Building a data warehouse for an E-commerce website to answer business questions. The project consists of :
·Schema Design and Data Modeling
·Staging Area Implementation
·Data Warehouse Construction
·ETL Process Implementation
·Answering Business questions
you can find the source data used in this GitHub link.
we have developed a dimensional model design life cycle (DMDL) which consists of the following phases:
In this phase, we prioritize the business processes. The basic idea here is to identify the most and least feasible processes for building a dimensional model, so based on the data we have These are some processes for e-commerce business.
Business processes | Date | Time | Product | Customer | seller | feedback | …more |
---|---|---|---|---|---|---|---|
sales | x | x | x | x | x | x | |
Payment | x | x | x | x | |||
Shipping | x | x | x | x | |||
Customer Service | x | x | x | x |
The grain conveys the level of detail associated with the fact table measurements. Identifying the grain also means deciding on the level of detail you want to be made available in the dimensional model.The chosen grain is "Order Lifetime". It provides a comprehensive view of the entire lifecycle of each order. This level of detail allows for thorough analysis of customer behavior, order fulfillment, and payment processing.
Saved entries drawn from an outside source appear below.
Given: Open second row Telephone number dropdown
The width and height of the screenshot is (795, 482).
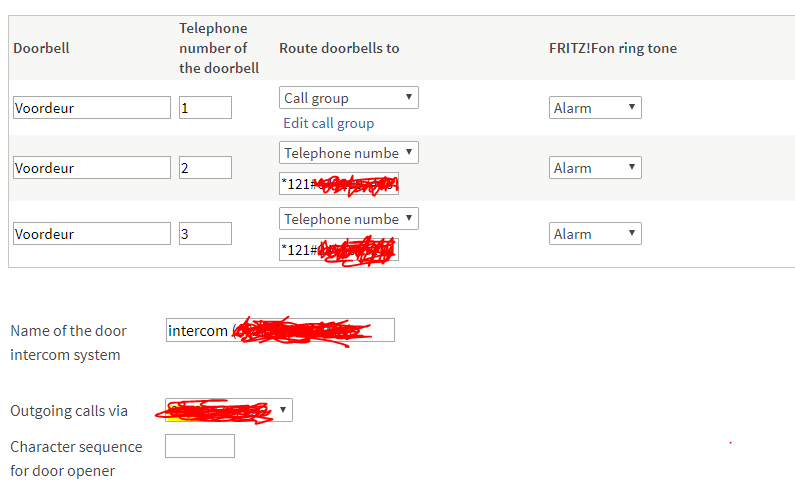Looking at the screenshot, I should pyautogui.click(x=348, y=153).
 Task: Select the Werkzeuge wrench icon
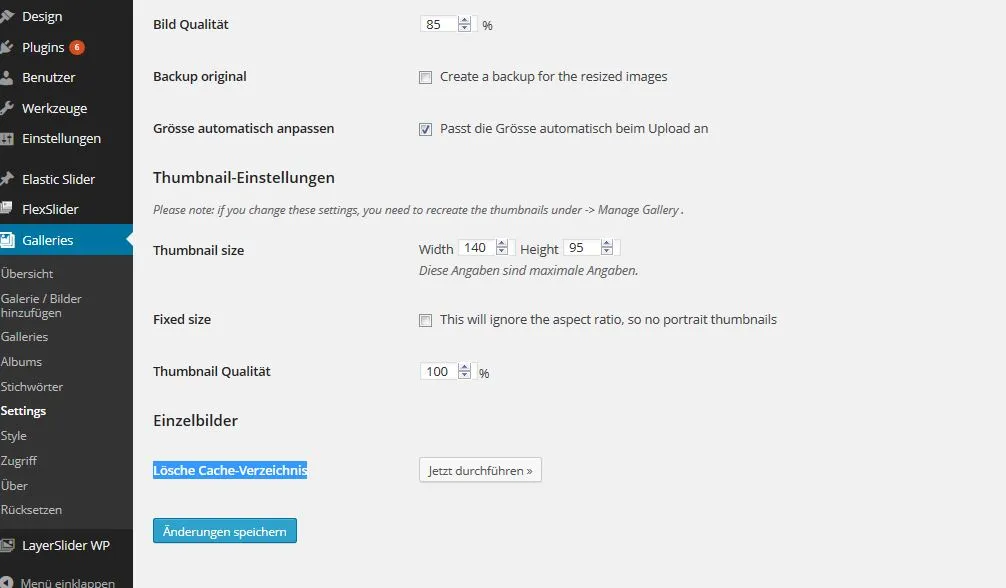pos(6,108)
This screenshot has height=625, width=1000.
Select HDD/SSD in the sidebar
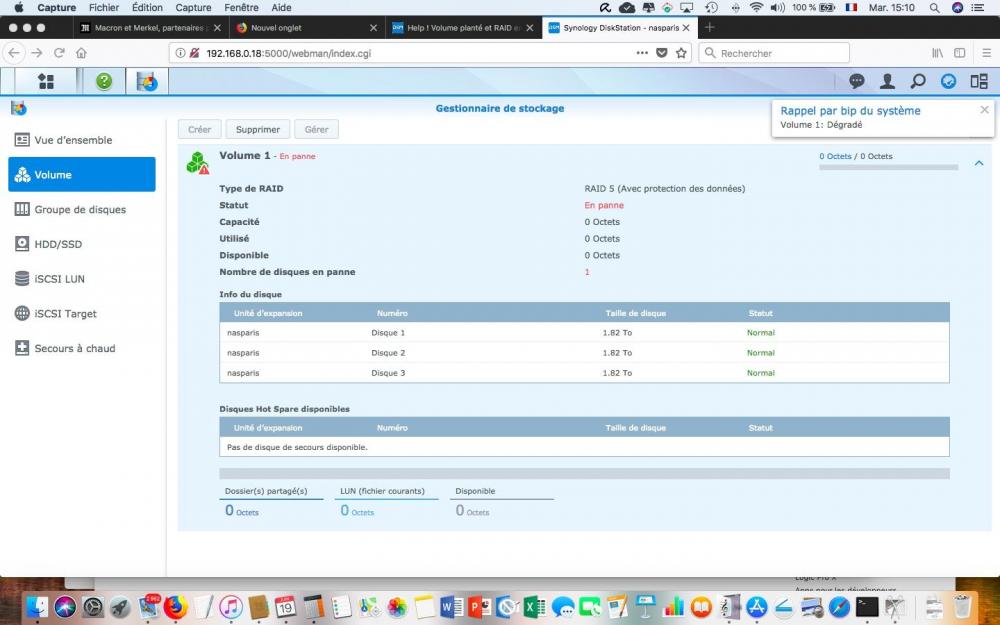pos(58,244)
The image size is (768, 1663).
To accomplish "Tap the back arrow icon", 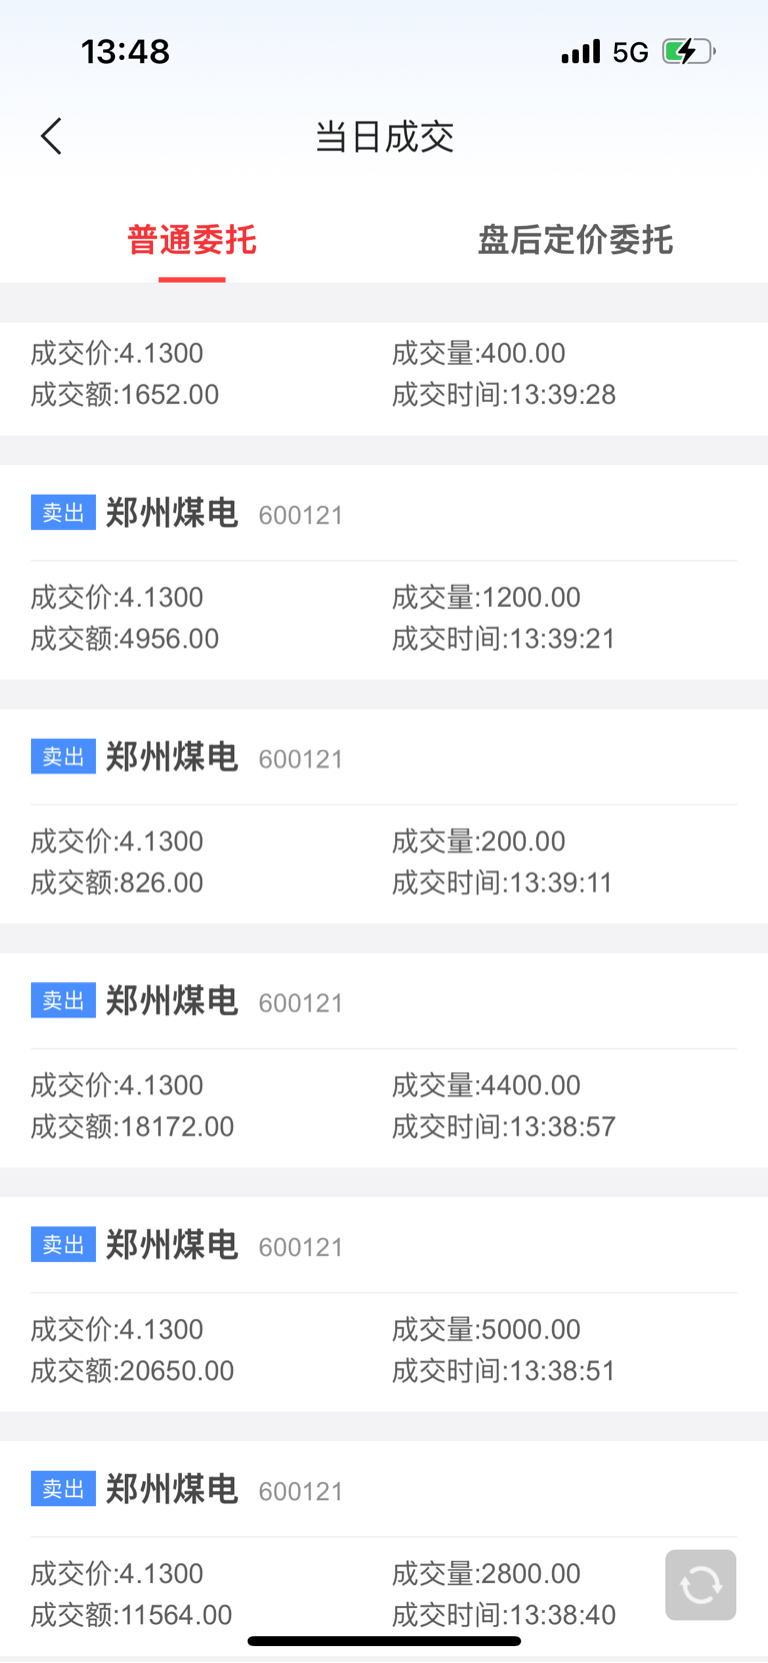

It enables tracking changes in order status over time and facilitates insights into the performance of both users and sellers throughout the order lifecycle.
During this phase, we identify the dimensions that are true to the grain we chose
Dimension table | Granularity of the dimension table |
---|---|
Time | This dimension stores information about hour, and a description of the time, such as morning, afternoon, and night |
Date | This dimension stores information down to the day level including month, quarter, and year |
Users | This dimension stores information about the user. |
Sellers | This dimension stores information about the seller. |
Feedback | This dimension stores information about the feedback for orders. |
Order_Fact Table Measurements:
Total price FKs from Dimensions: User Time Payment Seller Feedback Data
Choosing Primary Keys of Dimensions:
Dimension tables (UserDim, PaymentDim, Seller, Feedback) use surrogate keys. A surrogate key is:
An automatically generated unique identifier for each row It has no intrinsic meaning - just provides a unique id Usually an integer (identity) column For example: -UserDim - user_key int identity(1,1) -PaymentDim - payment_key int identity(1,1)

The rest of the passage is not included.